Opinie
Schuld van Trump? Ook de Democraten willen China aanpakken
Het handelsconflict doet steeds meer pijn, maar wie denkt dat de ruzie tussen China en de VS bijna voorbij is, heeft het mis. Door binnenlandse politieke belangen kunnen zowel de Chinezen als de Amerikanen niet zomaar toe geven.
De dreiging van een totale handelsoorlog tussen de Verenigde Staten (VS) en China heeft de financiële markten nu al in haar greep. Als Trump doorzet met zijn dreiging om alle invoer uit China te belasten met 25 procent, en China ook terugslaat, dan is dat extra slecht nieuws voor de wereldeconomie.
Wij schatten in dat een volledige handelsoorlog bijna 2 procentpunt van de Amerikaanse bbp-groei afschaaft gedurende vijf jaar. De impact op China zou zelfs bijna drie keer zo groot zijn.

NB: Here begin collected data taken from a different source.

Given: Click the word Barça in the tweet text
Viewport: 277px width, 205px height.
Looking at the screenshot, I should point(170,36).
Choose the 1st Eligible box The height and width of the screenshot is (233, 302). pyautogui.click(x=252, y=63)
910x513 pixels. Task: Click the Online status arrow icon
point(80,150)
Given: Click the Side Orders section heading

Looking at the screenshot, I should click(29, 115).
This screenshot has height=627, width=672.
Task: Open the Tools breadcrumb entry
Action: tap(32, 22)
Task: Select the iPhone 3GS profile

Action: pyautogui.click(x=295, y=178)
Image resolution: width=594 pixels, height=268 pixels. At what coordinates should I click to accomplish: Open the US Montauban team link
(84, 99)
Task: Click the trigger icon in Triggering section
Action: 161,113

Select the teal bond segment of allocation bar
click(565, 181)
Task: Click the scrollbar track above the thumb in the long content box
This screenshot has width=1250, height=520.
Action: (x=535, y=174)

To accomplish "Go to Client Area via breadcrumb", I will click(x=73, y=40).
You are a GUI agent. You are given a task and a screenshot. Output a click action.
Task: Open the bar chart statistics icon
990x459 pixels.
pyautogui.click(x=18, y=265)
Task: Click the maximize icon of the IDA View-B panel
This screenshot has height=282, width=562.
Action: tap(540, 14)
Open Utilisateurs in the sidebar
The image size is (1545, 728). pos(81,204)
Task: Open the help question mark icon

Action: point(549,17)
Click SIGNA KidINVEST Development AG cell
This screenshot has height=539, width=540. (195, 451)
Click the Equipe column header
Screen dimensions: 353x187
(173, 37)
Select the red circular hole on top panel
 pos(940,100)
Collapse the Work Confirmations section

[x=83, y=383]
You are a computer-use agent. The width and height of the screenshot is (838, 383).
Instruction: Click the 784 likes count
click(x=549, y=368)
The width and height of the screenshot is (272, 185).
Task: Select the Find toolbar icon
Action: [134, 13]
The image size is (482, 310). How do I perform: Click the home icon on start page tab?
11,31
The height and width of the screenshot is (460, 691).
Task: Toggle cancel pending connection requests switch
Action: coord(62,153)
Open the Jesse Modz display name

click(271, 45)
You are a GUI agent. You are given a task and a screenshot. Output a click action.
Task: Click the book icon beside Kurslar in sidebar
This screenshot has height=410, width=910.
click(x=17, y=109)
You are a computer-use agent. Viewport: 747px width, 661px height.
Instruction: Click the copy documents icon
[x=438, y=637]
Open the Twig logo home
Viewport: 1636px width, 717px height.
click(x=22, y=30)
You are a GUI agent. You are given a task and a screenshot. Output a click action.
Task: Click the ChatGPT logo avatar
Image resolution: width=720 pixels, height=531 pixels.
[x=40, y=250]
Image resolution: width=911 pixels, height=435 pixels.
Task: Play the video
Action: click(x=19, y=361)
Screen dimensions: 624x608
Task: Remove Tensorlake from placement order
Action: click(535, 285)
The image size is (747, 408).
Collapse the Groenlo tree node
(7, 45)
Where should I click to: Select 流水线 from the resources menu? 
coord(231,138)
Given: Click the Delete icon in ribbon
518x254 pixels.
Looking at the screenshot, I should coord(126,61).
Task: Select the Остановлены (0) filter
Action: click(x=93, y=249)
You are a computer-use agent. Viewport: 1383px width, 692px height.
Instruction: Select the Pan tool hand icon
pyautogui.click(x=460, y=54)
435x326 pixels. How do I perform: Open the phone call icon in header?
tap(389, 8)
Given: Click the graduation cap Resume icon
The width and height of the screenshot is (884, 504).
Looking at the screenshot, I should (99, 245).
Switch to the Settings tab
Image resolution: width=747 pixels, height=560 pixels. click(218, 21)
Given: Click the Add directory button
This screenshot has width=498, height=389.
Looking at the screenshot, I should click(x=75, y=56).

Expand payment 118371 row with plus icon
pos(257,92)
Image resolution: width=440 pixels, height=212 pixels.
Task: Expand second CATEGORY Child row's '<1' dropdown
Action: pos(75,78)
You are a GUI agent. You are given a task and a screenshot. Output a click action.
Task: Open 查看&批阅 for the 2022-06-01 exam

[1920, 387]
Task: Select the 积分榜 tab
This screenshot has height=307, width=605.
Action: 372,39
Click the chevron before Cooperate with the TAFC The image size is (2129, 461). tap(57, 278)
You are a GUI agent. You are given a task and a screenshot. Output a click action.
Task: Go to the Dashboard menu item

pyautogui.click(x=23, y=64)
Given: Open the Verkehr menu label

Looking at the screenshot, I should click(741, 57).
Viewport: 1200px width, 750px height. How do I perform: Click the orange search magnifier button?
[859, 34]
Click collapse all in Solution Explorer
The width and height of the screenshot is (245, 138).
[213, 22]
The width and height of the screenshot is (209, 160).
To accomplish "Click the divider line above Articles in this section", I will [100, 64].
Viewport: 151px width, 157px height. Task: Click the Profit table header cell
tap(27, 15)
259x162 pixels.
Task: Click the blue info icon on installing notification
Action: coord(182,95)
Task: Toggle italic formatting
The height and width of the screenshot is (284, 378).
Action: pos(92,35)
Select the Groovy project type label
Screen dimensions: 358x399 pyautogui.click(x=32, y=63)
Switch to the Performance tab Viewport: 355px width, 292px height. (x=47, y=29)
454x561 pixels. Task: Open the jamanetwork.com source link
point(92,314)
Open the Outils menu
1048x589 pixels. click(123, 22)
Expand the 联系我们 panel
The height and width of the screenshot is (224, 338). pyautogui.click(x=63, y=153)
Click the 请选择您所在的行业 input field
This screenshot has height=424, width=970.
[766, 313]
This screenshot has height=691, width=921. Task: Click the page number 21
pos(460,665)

Hoe waarschijnlijk is zo'n scenario? Daarvoor moeten we duiken in zowel de Amerikaanse als de Chinese binnenlandse politiek.
Minstens twee aspecten worden vaak onderschat en beide verhogen het risico op escalatie. Ten eerste delen de meeste Amerikanen de zorgen van Trump over China, inclusief de Democraten. Ten tweede zijn Chinese leiders banger om te bezwijken onder Amerikaanse druk dan voor een handelsoorlog.
In de VS is het politieke landschap sterk gepolariseerd, maar niet als het gaat om China. Amerikanen maken zich zorgen over de economische kracht van de Aziatische reus, zo blijkt uit enquêtes van Pew en Gallup.
De Democratische presidentskandidaten zijn het niet eens met hoe Trump China aanpakt, maar de meesten zijn het wel met hem eens dat China moet worden aangepakt (een uitzondering hierop vormt overigens Joe Biden, die door andere democraten wordt bekritiseerd omdat hij te soft is in zijn houding jegens China).
Daarom is het voor Trump aanlokkelijker om China hard aan te pakken.
Als Trump teveel toegeeft dan zouden de Democraten in de verkiezingsstrijd hem immers kunnen afschilderen als zwak. Het brede anti-China-sentiment betekent ook dat de handelsspanningen na de verkiezingen niet verdwijnen.
Als de handelsoorlog verder escaleert, heeft de Chinese economie hiervan het meest te lijden. Ironisch genoeg wordt het voor de Chinese leiders echter steeds moeilijker om zich flexibel op te stellen naarmate de VS haar machtspositie gebruikt.
Bij de oprichting van de Volksrepubliek China riep Mao Zedong immers het einde uit van de 'Eeuw van vernedering' waarin het land werd gedwongen 'ongelijkwaardige verdragen' aan te gaan met concessies op het terrein van handel en grondgebied.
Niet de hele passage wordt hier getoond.